The tuition for an online master’s in industrial organizational psychology degree can include factors such as state residency, the school’s academic reputation and technology fees, which are unique to online programs. Geographic location, the ability to customize a program of study with electives and flexible tuition payment options can also impact your decision to enroll in one program over another.
In addition to applying for federal financial aid, here are some ways to cover that cost:
Highly competitive and often school-specific, scholarship money is still available for graduate students pursuing a master’s degree in industrial organizational psychology. Amounts can vary widely. Always contact individual schools under consideration to find out what scholarship packages they offer.
Also research professional association scholarship programs. For example, the American Psychological Foundation provides scholarships of $2,000 to $5,000 to help graduate students in psychology cover research costs for master’s and PhD students in psychology.

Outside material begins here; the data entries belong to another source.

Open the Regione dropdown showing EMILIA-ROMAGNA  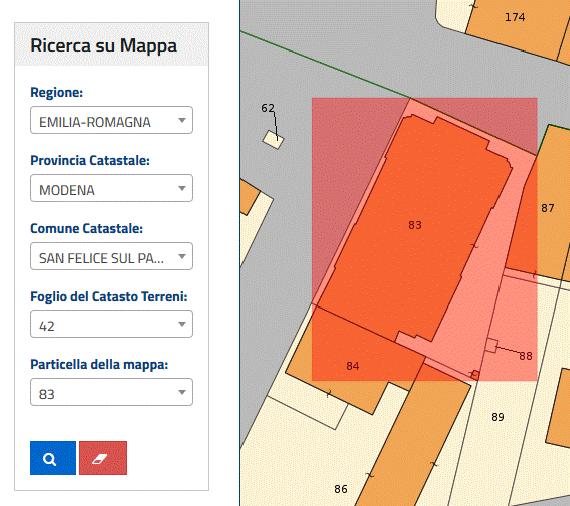(111, 120)
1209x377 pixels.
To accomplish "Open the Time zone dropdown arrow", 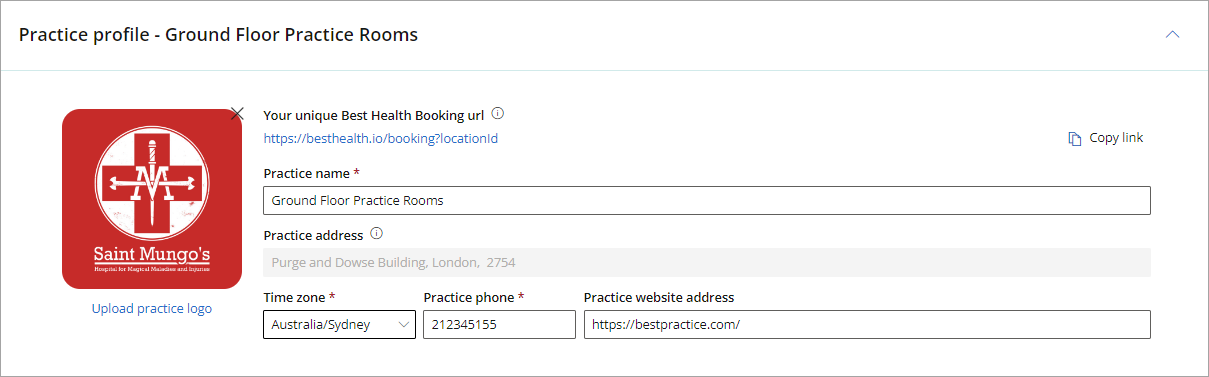I will pyautogui.click(x=404, y=325).

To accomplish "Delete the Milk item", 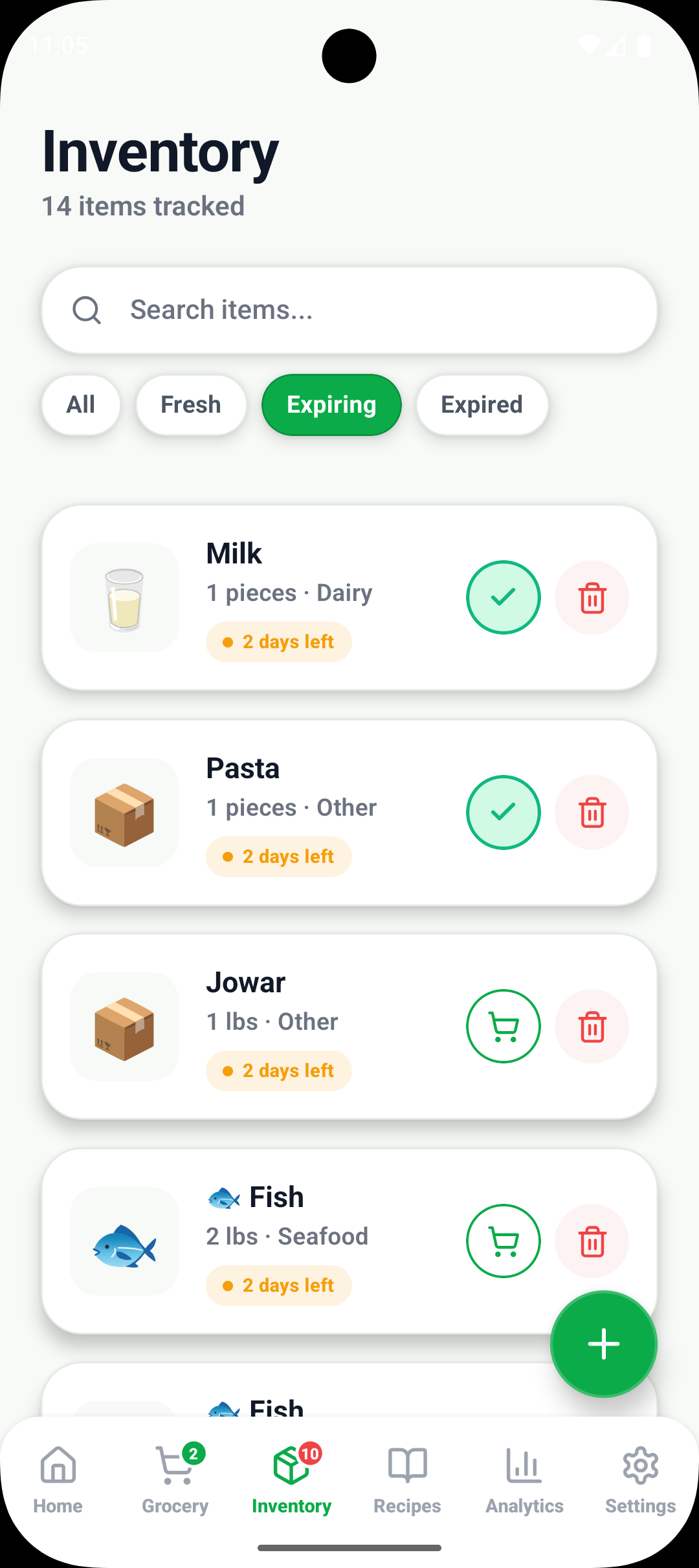I will (x=592, y=597).
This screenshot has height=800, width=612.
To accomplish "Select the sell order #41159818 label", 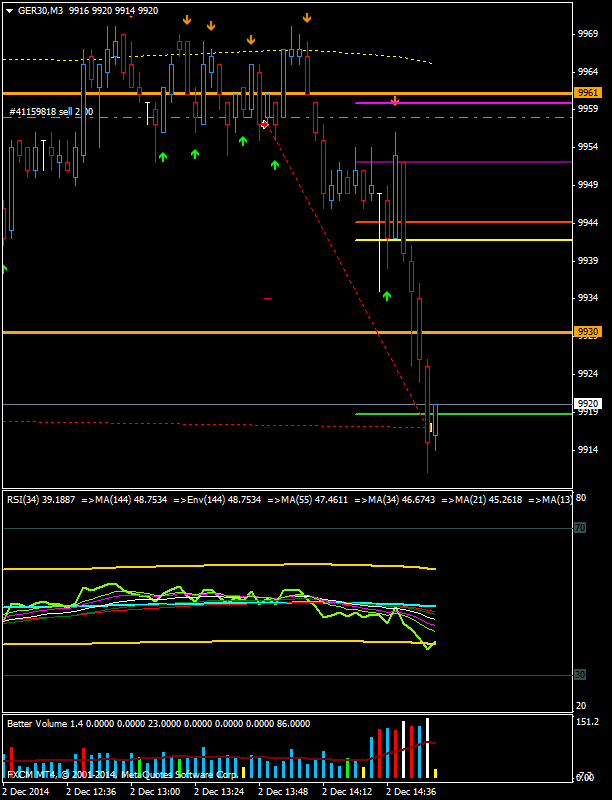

Grant funding is available from individual organizations as well as the federal government. The American Psychological Association maintains a current listing of grant resources, both through the APA itself as well as other psychology-related organizations, which can help fund a master’s degree in industrial organizational psychology. For example, the Society for Industrial and Organizational Psychology (SIOP) awards research grants of up to $7,500 for projects of both academic and practical interest, as well as a grant specifically for graduate students studying diversity in the workplace.
Individual programs in industrial-organizational psychology may offer tuition financing. Checking with the admissions office is the best place to start. The federal government’s SallieMae student loan program may also be able to help with financing your master’s degree.